+++ TRECHO DA FONTE +++
Não haverá o reconhecimento. No artigo que assina na Folha, Ciro Nogueira escreveu:
"Depois de ter prometido fazer o melhor de seus três governos --fora as duas experiências de Dilma, de triste memória--, o presidente Lula ameaça o Brasil com uma nova candidatura.
Não bastasse o aumento do preço dos alimentos, a obsessão por taxar, taxar, taxar, o assalto aos aposentados, o completo descaso com a violência que só aumenta em todo o país, o presidente se isola da realidade e não consegue ver que só há uma palavra para definir sua volta ao poder: decepção."
(...)
Lula certa vez disse que era uma ideia. É sim, mas uma ideia ultrapassada. E o Brasil e as brasileiras e os brasileiros precisam desesperadamente avançar, conquistar sua dignidade com novos empregos, com um governo que trabalhe para as pessoas e não com as pessoas trabalhando cada vez mais para um governo que gasta demais, taxa demais e entrega pouco. E nada novo."

Permito-me reproduzir trecho de um artigo de Pedro Cafardo publicado no dia 10 no jornal Valor Econômico, que precisa ser lido na íntegra:
"Nesse país infeliz, a inflação está abaixo da média nacional dos últimos 30 anos; a renda dos mais pobres cresce mais que a inflação de alimentos, principal item de consumo nessa faixa de rendimento; o nível de desemprego é o mais baixo da história; o número de pessoas em situação de fome caiu 85% em um ano; a desigualdade de renda é a mais baixa da história, e a renda per capita, a mais alta; o crescimento da produção surpreende positivamente há cinco anos; a safra de alimentos bate recorde; o lucro das empresas financeiras e não financeiras aumenta muito mais que a inflação; a bolsa de valores quebra recordes e rentistas/investidores das classes ampliam seus patrimônios com os juros de dois dígitos."

Minha pergunta é apenas retórica: o tom da cobertura do jornalismo econômico está mais para o artigo de Ciro Nogueira, pré-candidato a vice na chapa do pré-candidato Tarcísio se Freitas (se Bolsonaro não criar obstáculos) ou mais para as verdades irrespondíveis do artigo de Cafardo?
+++ MATERIAL +++
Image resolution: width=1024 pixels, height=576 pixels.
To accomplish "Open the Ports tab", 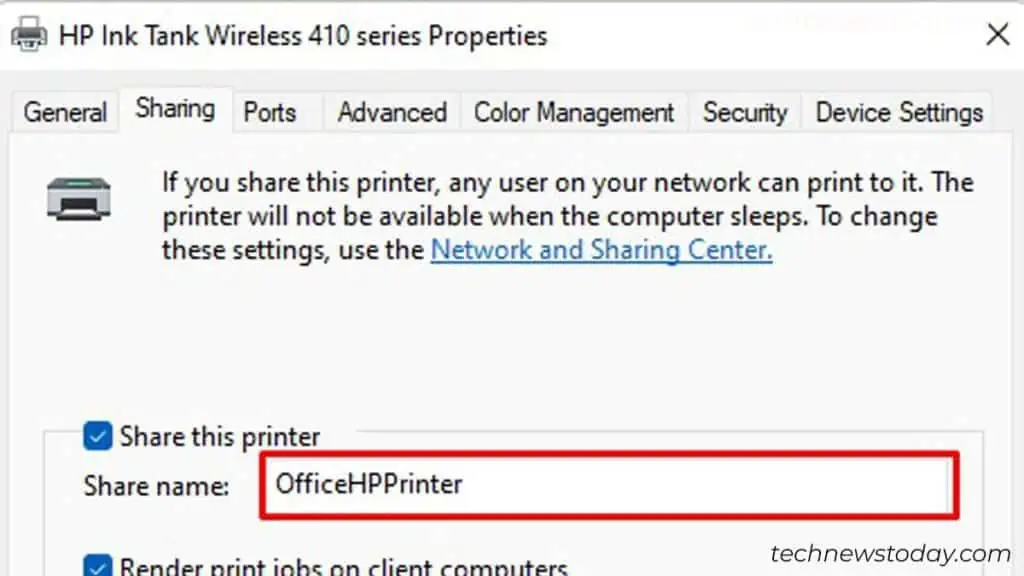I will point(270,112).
+++
+++ MATERIAL +++
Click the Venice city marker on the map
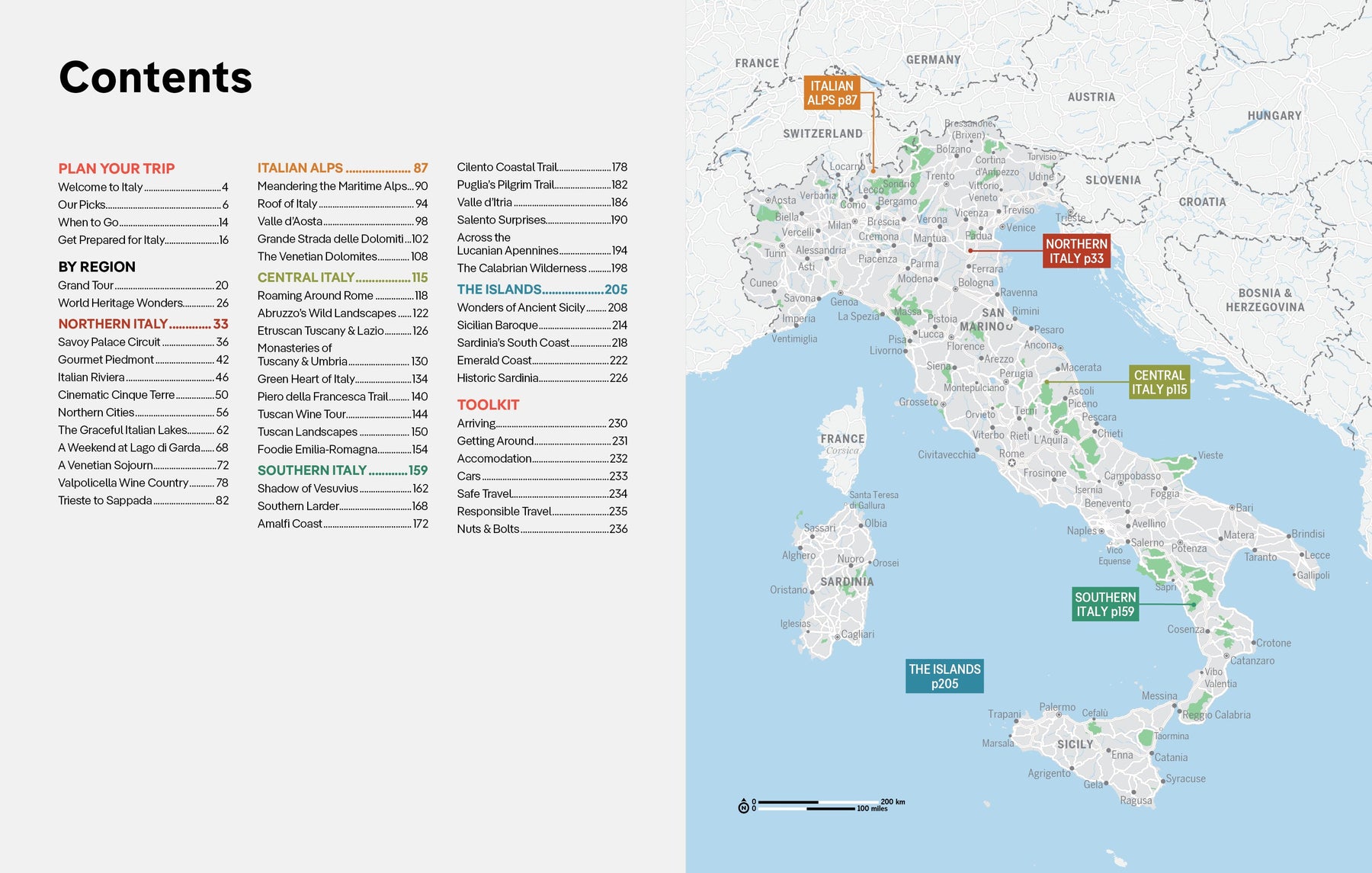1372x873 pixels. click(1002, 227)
+++
+++ MATERIAL +++
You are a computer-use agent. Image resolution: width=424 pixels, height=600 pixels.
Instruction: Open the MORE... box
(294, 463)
+++
▶ INSTRUÇÕES:
A – Liste os problemas que Ciro Nogueira enumera, na citação de seu artigo no trecho da fonte, antes de afirmar que o presidente se isola da realidade.
B – Escreva a continuação do texto sobre os artigos de Ciro Nogueira e Pedro Cafardo, começando logo depois da pergunta com que ele termina.

▶ RESPOSTAS:
A – Ciro Nogueira enumera quatro problemas: o aumento do preço dos alimentos, a obsessão por taxar, o assalto aos aposentados e o completo descaso com a violência que só aumenta em todo o país.

B –
VOLTANDO AO COMEÇO
Nesta mesma quarta, dia da barbárie do PDL, o Senado aprovou matéria que já havia passado pela Câmara elevando de 513 para 531 o número de deputados. Vai para a sanção de Lula. O que ele pode fazer? Vetos absolutamente sensatos do presidente, como o despropósito dos jabutis da área de energia, foram derrubados pelos patriotas de um Poder que hoje demonstra tentações não de autonomia, mas de soberania. Como a Constituição pode ser um limite ao vale-tudo e como o seu intérprete final é o Supremo, a disposição retaliatória contra o tribunal é evidente, juntando os discípulos do bolsonarismo com os do "emendismo" -- havendo, claro, os que se entregam às duas seitas macabras.

Há aqui e ali a ilusão de que um novo presidente pode recolocar as coisas no eixo. É mesmo? Nós já conhecemos o resultado do alinhamento de um Executivo reacionário com um Congresso idem. Assistiu-se ao casamento do calote com o Orçamento Secreto, enquanto o golpista se dedicava a destroçar, impune, as instituições. E a resposta, ora vejam, teve de vir do Supremo, o mesmo que promove, amanhã, uma audiência pública para debater as emendas impositivas. A propósito: o ministro Flávio Dino ousou, também nesse caso, aplicar a Constituição, o que se considera uma grande ofensa e uma interferência indevida do Judiciário no Legislativo...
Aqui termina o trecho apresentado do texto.